Data on finding visible targets

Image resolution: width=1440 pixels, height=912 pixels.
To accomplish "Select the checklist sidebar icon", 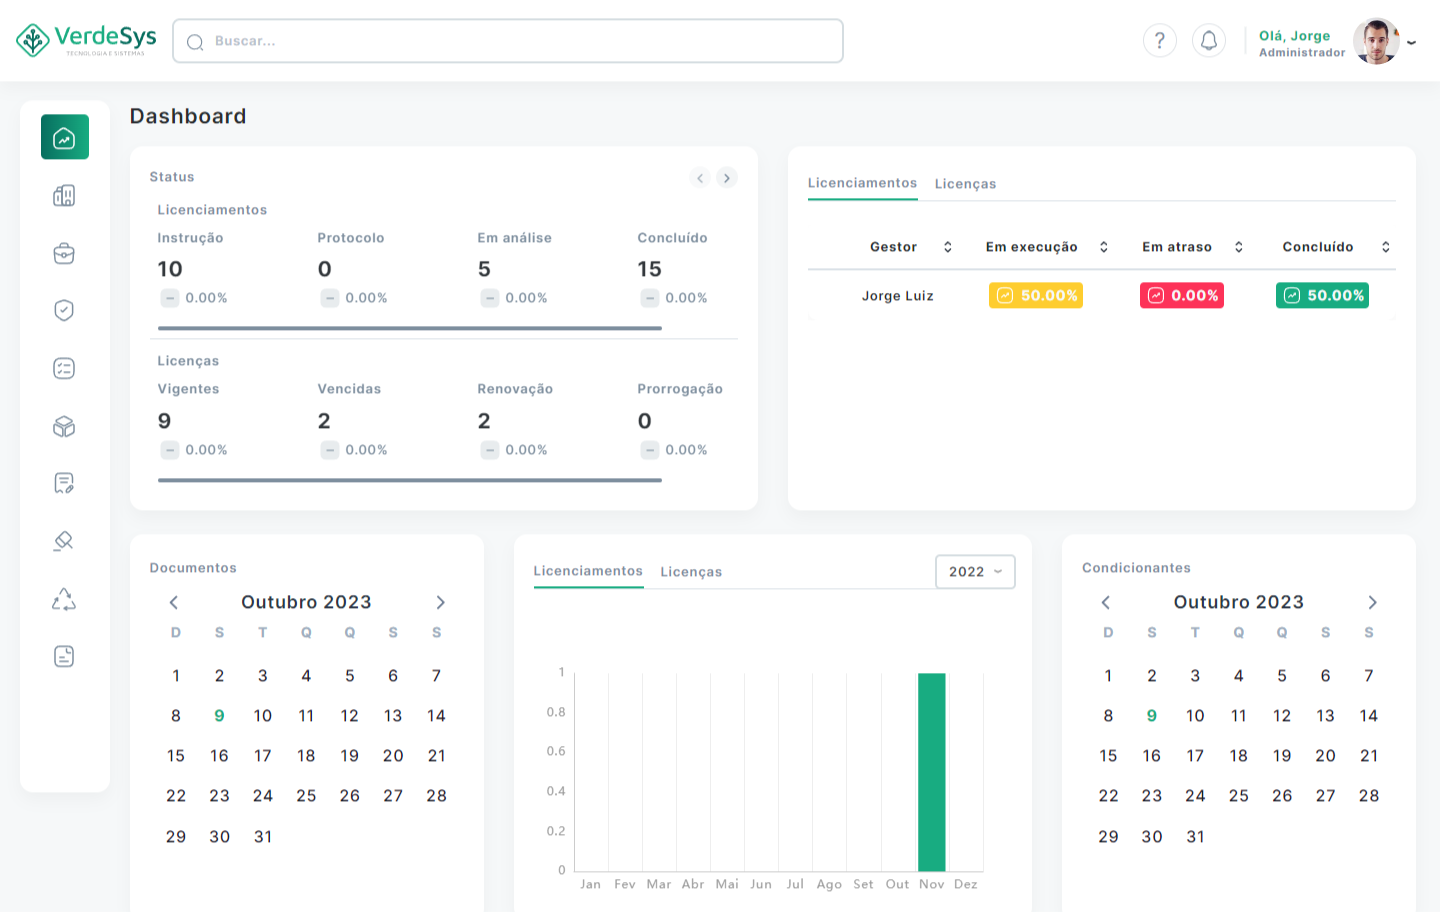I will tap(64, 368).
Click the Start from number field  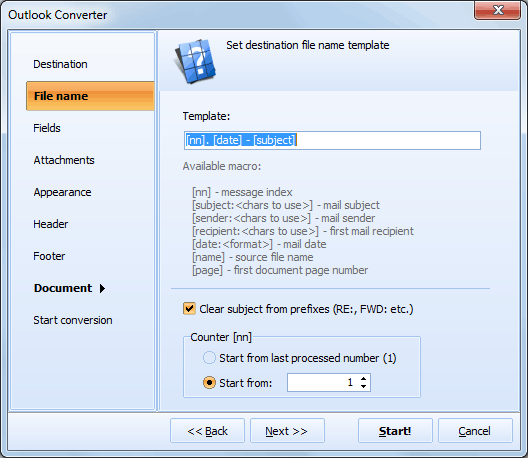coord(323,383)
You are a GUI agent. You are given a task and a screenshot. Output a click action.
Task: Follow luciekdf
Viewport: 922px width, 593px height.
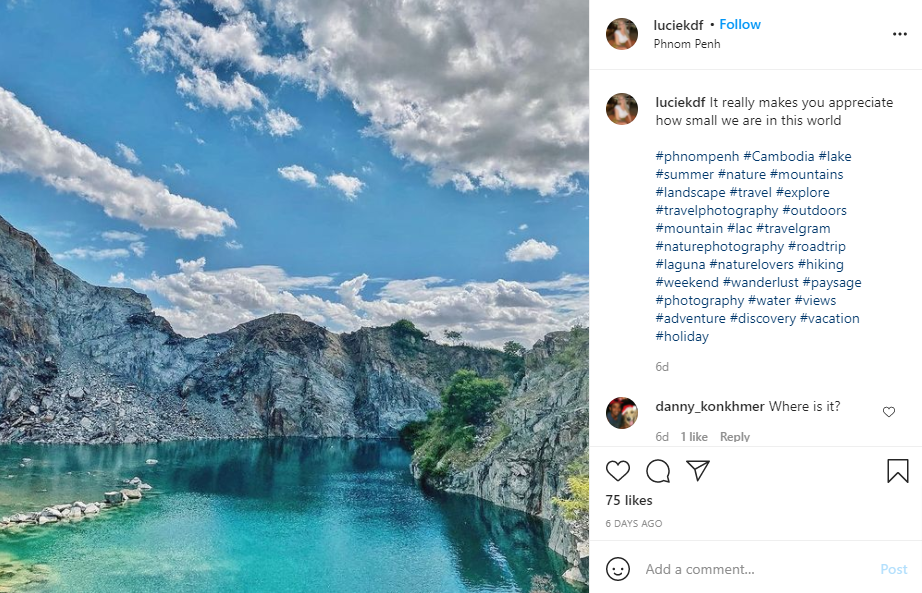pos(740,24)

## What you need to do
Turn the lines above, from the line holding "You are a GUI" through the last line of the rows, inclusive, into a Markdown table with the columns "No." and "Line". Number each line, skip any blank lines, and leave the pictures out.

## Exercise response
| No. | Line |
|---|---|
| 1 | You are a GUI agent. You are given a task and a screenshot. Output a click action. |
| 2 | Task: Follow luciekdf |
| 3 | Viewport: 922px width, 593px height. |
| 4 | pos(740,24) |